We needed our ride, our hotel room, showers and laundry – stat! (Bereket needed to be dipped completely into some 'large boy washing machine’ he was so dirty. It was as if he experienced three days to each of our one on the mountain).
After all this time of travelling, there is nothing quite as wonderful as seeing your name being held up on a piece of paper as you walk into the baggage area of the airport. Even if it’s spelled “Michell Quin”. Here was our ride – check! We don’t have to wait for bags and the airport is very close to the city of Axum, so we are at our lovely Consolar Hotel very quickly – check! They even showed us a few rooms so we could choose. Sadly the one with the soaker tub only came with one bed so we had to think of the children and where they would sleep (sigh!) and choose the room with two beds and the shower. It’s a very nice room though and quite large, so – check!
The next morning we had arranged for a guide to take us around Axum to show us the sites. It just happened to be the same guide that worked with the Danish/English family we met in Addis. We had planned on phoning him when we arrived but, as luck turned out, he worked for our hotel and was the man holding the sign with my name on it at the airport. Sadly he was a bit disappointed in us and our lack of interest in other larger tours. It’s difficult with a trip like we are taking. If we were just going to Ethiopia, we could do so much more but we have to think of all the other countries we are going to and budget accordingly. Adding to this, the kids are becoming very weary of tours. They've seen a lot and are reaching information overload. So we’re taking a step back and just hanging out a bit in Axum (and Gondar) to try and give them a break as well.
So, it wasn't too surprising when we saw him the next morning that our arranged guide introduced us to a different tour guide that would be our guide for that day. Our tour guide, Bekaylu, was a very nice man and walked with us through the new part of the city to the old part, pointing out various things before taking us to the main churches and the Stelae.

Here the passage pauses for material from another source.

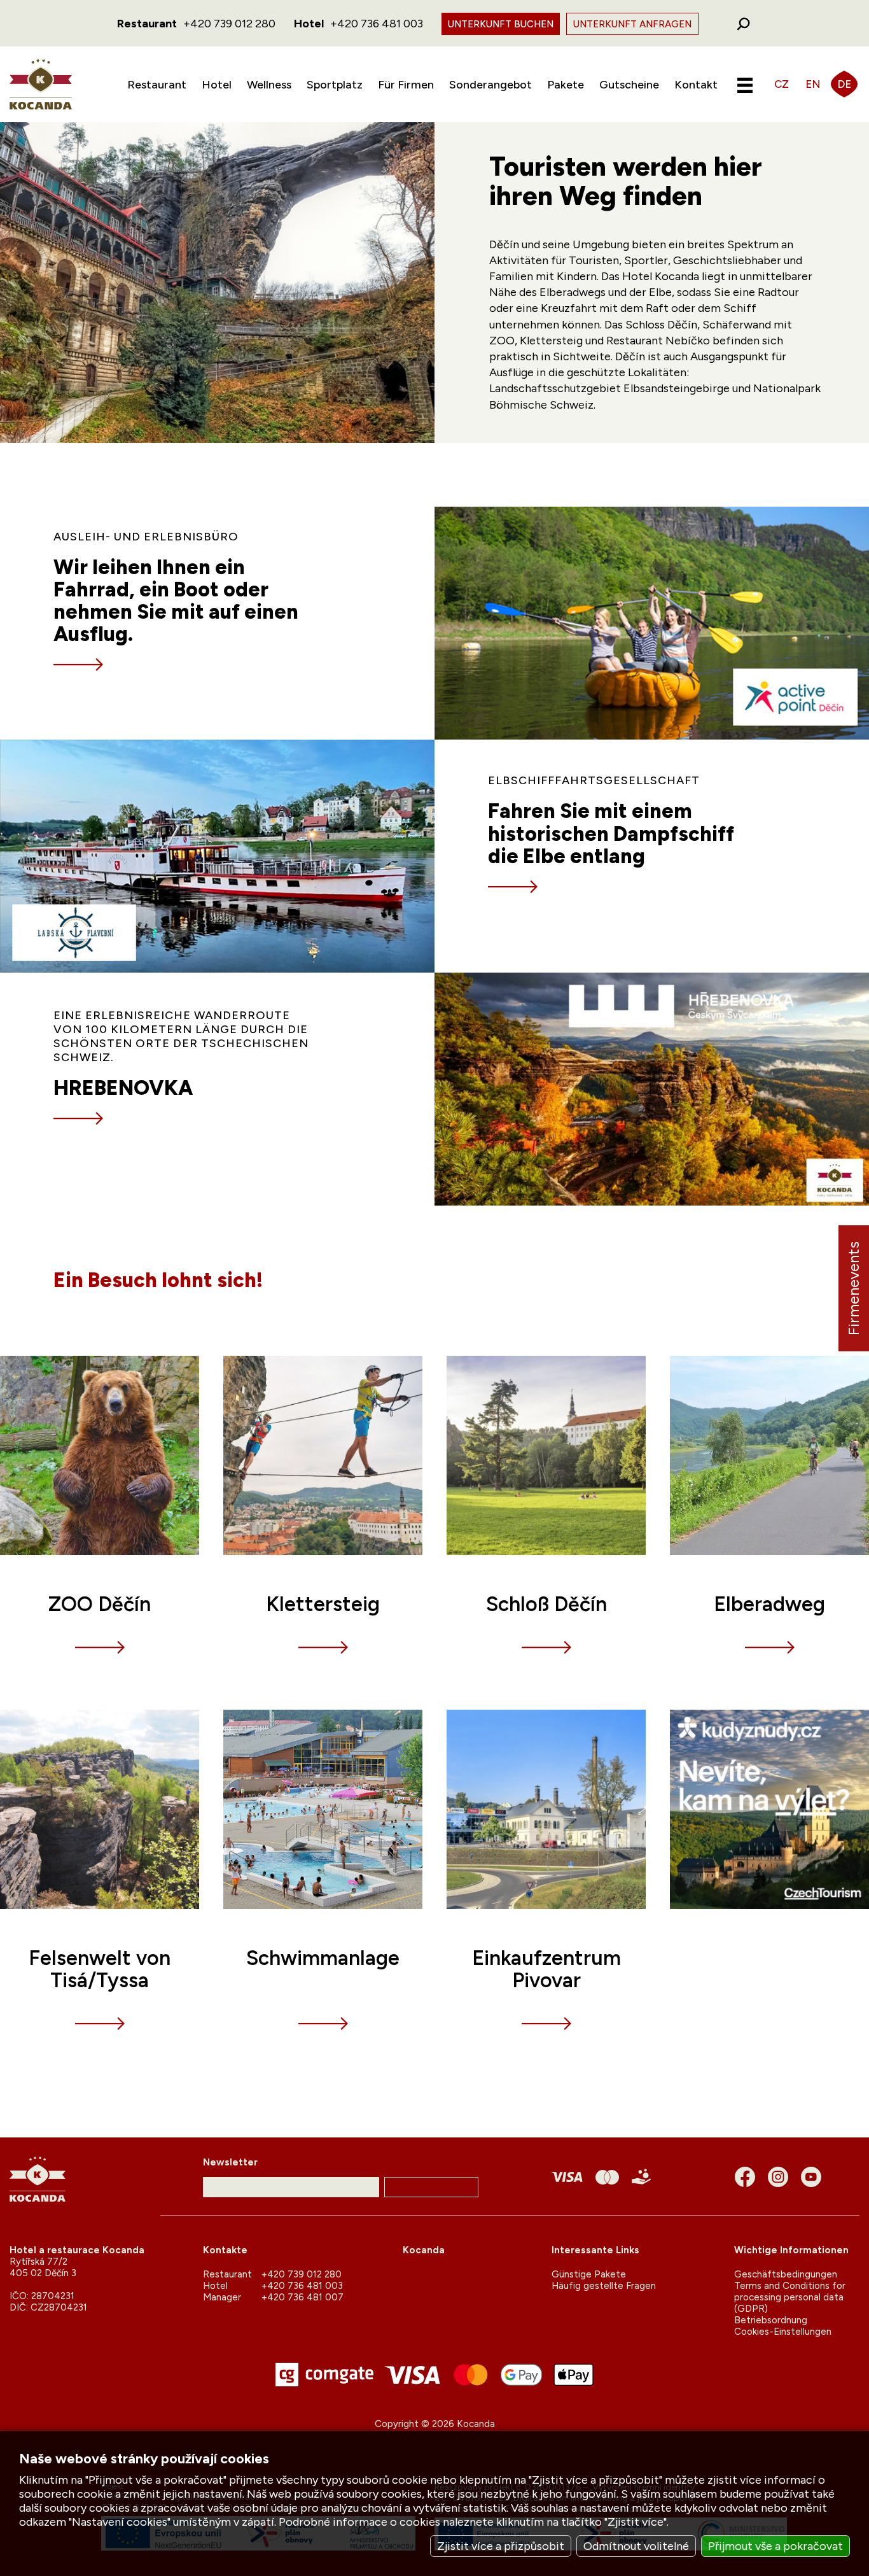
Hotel (217, 85)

Let’s start with the Ark of the Covenant, shall we? Ethiopian historical records and tradition say that the Queen of Sheba visited King Solomon and had a baby with him named Menelik. Menelik was raised in Ethiopia but went to visit his father in Jerusalem and stayed with him for many years. He returned with the Ark of the Covenant. It is being kept in a chapel at the Old St. Mary’s of Zion Church. The chapel where it is kept is not accessible to anyone, not even to Ethiopia’s many emperors throughout the years. One Priest stays with it at all times. David and Bereket were able to go into the outer church to look around while Eskedar and I sat on a bench outside. Men only since it’s a Monastery.
A Deacon showed us around the church and demonstrated the echoing properties of the round design. It would be amazingly loud when everyone is singing and chanting! He also showed us the Bible they read from that is 500 years old. It’s really unbelievable to see him just handling this 500 year old book that’s just on a lectern and letting us take photos. The book is so vibrant, even after all these years.

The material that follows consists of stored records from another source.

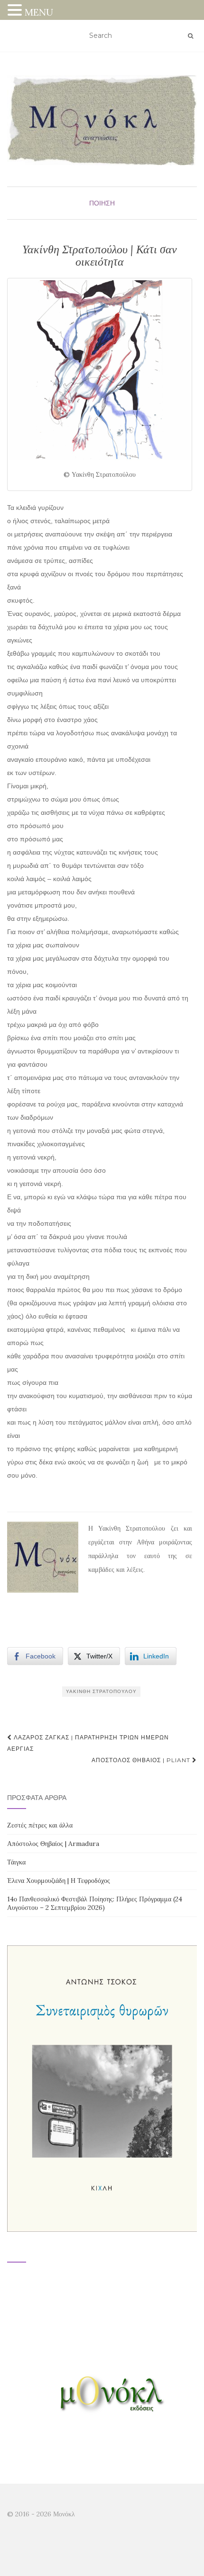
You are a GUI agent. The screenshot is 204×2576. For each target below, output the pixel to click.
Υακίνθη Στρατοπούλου (101, 1691)
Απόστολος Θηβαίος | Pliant (142, 1760)
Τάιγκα (16, 1862)
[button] (16, 11)
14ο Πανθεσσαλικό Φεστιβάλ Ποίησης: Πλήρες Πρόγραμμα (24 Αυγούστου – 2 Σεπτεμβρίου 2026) (94, 1903)
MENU (39, 12)
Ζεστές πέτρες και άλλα (40, 1825)
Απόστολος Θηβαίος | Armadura (53, 1843)
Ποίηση (102, 203)
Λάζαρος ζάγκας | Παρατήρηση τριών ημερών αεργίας (88, 1743)
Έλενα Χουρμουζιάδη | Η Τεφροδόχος (58, 1880)
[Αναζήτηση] (190, 36)
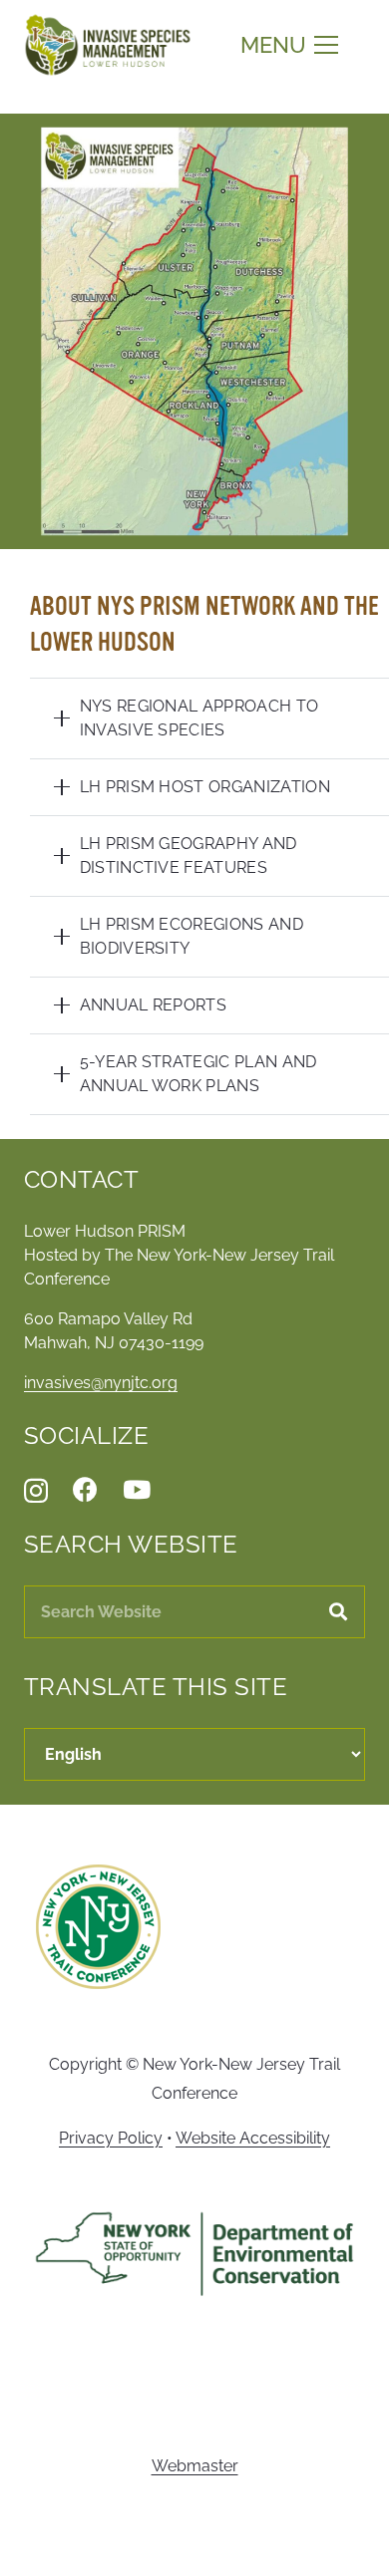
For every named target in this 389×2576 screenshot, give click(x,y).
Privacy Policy (111, 2138)
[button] (289, 45)
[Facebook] (85, 1489)
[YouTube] (137, 1489)
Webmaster (195, 2465)
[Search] (338, 1611)
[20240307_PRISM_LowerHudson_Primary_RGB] (107, 45)
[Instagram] (36, 1491)
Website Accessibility (253, 2138)
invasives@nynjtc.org (101, 1382)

The biggest, measuring over 33m (108 ft) and weighing about 500 tonnes, fell somewhere around the 4th Century AD and now lies in broken fragments on the ground. Another, 24.8m (80 ft) high, fell while the tombs were being pillaged around the 10th Century AD. It was looted by the invading forces of Italy and taken to Rome, where it stood, from 1937 to 2005. It was returned to Axum and re-erected in 2008. The transportation company said that it was the largest and heaviest structure ever transported by air (it was transported in three pieces). It cost 6 million euros to ship!
Now, just ten months ago, this post would have been totally different. I would say that the local people have always had a tradition that this site was the site of the Palace of Queen of Sheba but, in the 1970’s when some French archaelogists were digging in the field and found the remains of a Palace, they dated it to only the 6th or 7th century AD. Long after the Queen of Sheba. Then everyone would think, ‘oh how quaint of the local people to still believe in that legend.’

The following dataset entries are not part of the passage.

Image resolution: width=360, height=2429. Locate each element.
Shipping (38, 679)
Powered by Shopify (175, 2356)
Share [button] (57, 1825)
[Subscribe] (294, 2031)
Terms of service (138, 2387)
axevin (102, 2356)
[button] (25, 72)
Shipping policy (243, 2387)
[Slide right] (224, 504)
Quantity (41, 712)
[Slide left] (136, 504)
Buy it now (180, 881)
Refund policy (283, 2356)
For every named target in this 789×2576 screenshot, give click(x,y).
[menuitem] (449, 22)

But wait! You see, nine months ago, a German team of archaeologists started digging underneath this palace and they found the remains of another palace. That palace just happens to date to the Queen of Sheba’s time and they've already found a couple of amazing pieces that they have taken back for analysis. I love when the legend is right!
And today David walked a couple blocks down to get his and my Keen shoes sewn up at one of the many shoe stalls we noticed on our tour. As you might remember, we are only travelling carry-on and have just the shoes on our feet. David and I have noticed that our shoes are starting to come away a bit on the sides and they needed some attention. Luckily for us, we could get them done quickly and easily right near our hotel. David and Bereket walked down and the young man did a great job sewing them up with heavy-duty thread.